A dash of rosemary. A hint of mint. A sprig of basil. Common herbs and spices used to make foods taste good might also be good for you.
Although most people use herbs and spices, many are unaware that these plant foods are also powerful sources of antioxidants that may have disease fighting capabilities, according to the results of a recent national survey conducted by an independent polling organization and sponsored by Gourmet Garden.
“While we’ve known for a long time that fruits and vegetables and other plant foods are high in antioxidants, herbs and spices have been overlooked as a potentially powerful source of antioxidants, vitamins and minerals,” said Dr. David Heber, Director, UCLA Center for Human Nutrition.
New research that studied the antioxidant concentration in more than 1,000 foods and beverages commonly consumed in the US shows that herbs and spices are actually higher in antioxidants capacity compared to many fruits and vegetables on an ounce-per-ounce basis. The study, by a collaboration of Norwegian and US scientists, reported that cloves have the highest antioxidant content follower by oregano, ginger, cinnamon and turmeric.
“Emerging research suggest that herbs and spices may aid in the prevention of cardiovascular disease and cancer, and the high levels of antioxidants an phytonutrients found in herbs and spices may boost the antioxidant properties of other healthy foods as well,” said Dr.
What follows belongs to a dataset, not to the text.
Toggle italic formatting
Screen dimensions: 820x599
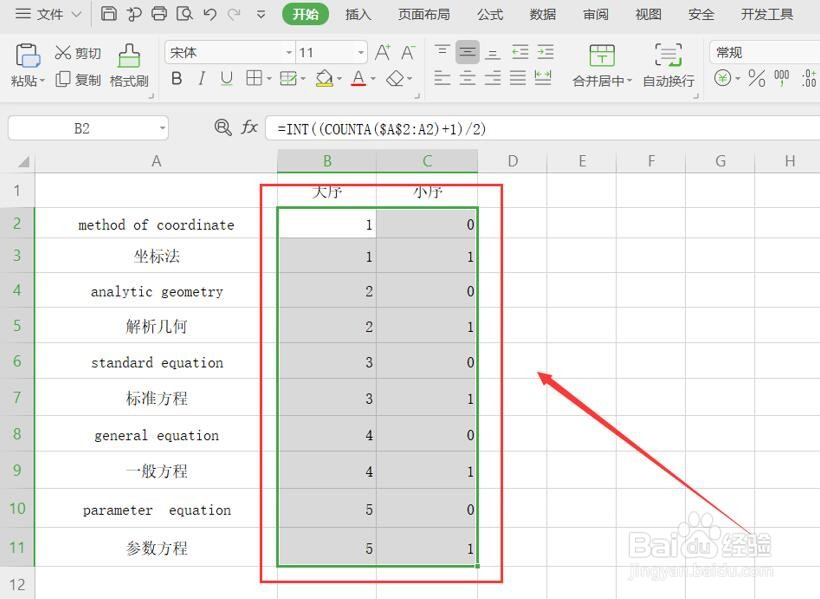pyautogui.click(x=201, y=77)
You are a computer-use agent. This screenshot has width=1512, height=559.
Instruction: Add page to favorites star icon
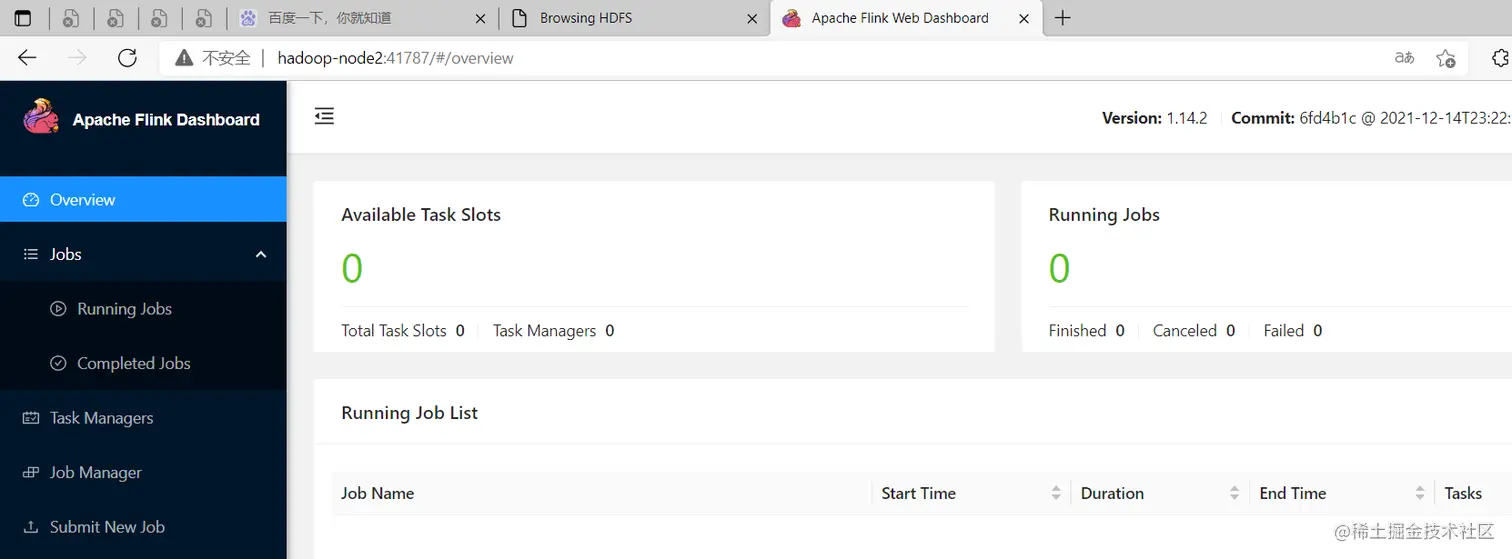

Heber. In fact, one study found that adding herbs and spices increase the antioxidant capacity of the meal by 200%
CINNAMON: helps soothe mild gastrointestinal conditions such as bloating
GARLIC: may reduce the risk of heart disease by decreasing blood cholesterol, preventing clogged arteries, and lowering blood pressure; it also may reduce cancer risk.
GINGER: quells nausea and vomiting caused by motion sickness or digestive problems.
FENNEL SEED: offers relief from gas, mild GI cramping and just feeling stuffed-thus the seeds offered at the end of Indian meals.